The King of Gletrian has a large estate that he wishes to divide up into triangular parcels which he then plans to give to deserving (that is, wealthy) followers. The estate is a convex polygon and already has fences around its borders, so the only cost now will be putting in new fences to perform the partitioning of the land. All fences will lie on straight lines between existing corners of the estate and no two fences will cross each other. Being fiscally minded (that is, cheap) he wants to put in the minimum amount of fencing possible.
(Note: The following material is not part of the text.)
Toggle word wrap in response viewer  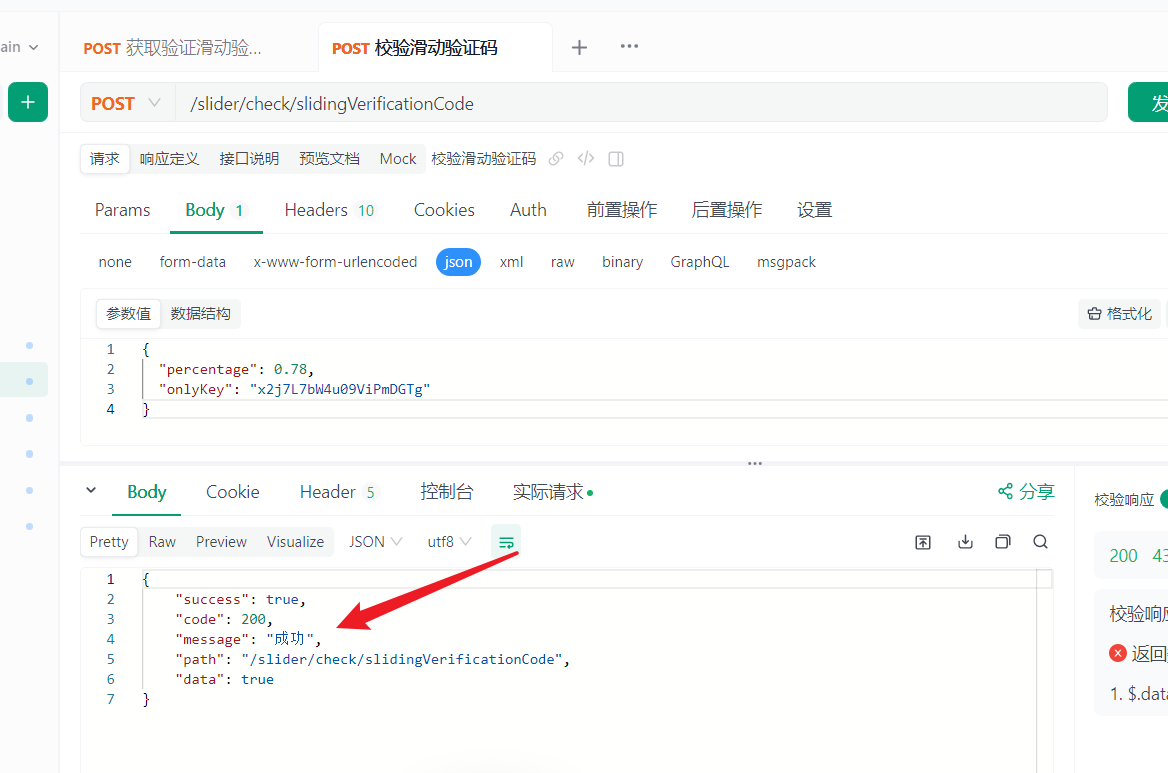click(x=506, y=541)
But there is a problem (there always seems to be, doesn’t there!). He has two sons who already have homes on the estate. One is a cute young lad and the other is a bit obtuse, but the problem lies in that they don’t really get along with each other. Because of this, placing a single fence between their two parcels of land is out of the question — there will be constant bickering between them and at worst some type of physical altercation. However, the King has hope that his two sons might eventually learn to appreciate one another and he feels that all is needed is one good arbiter to serve as a liaison between them. To accomplish this the King wants to place exactly two fences between the brother’s parcels, separating the brothers’ lands by a single parcel where he’ll place some voluntary (that is, conscripted) person to serve as go-between. Given these constraints, the King still wants to minimize the cost of the project, which means minimizing the length of fencing used. In addition, to avoid the brothers’ houses, no potential fence which passes directly through a brother’s location may be used in the triangulation.

An example (corresponding to Sample Input 1) is shown in Figure 1, where the brother’s locations are indicated by the two plus signs. The partitioning to the right, while using less fencing, is not a solution since there are more than two fences between the brothers’ locations. A correct triangulation is shown on the left.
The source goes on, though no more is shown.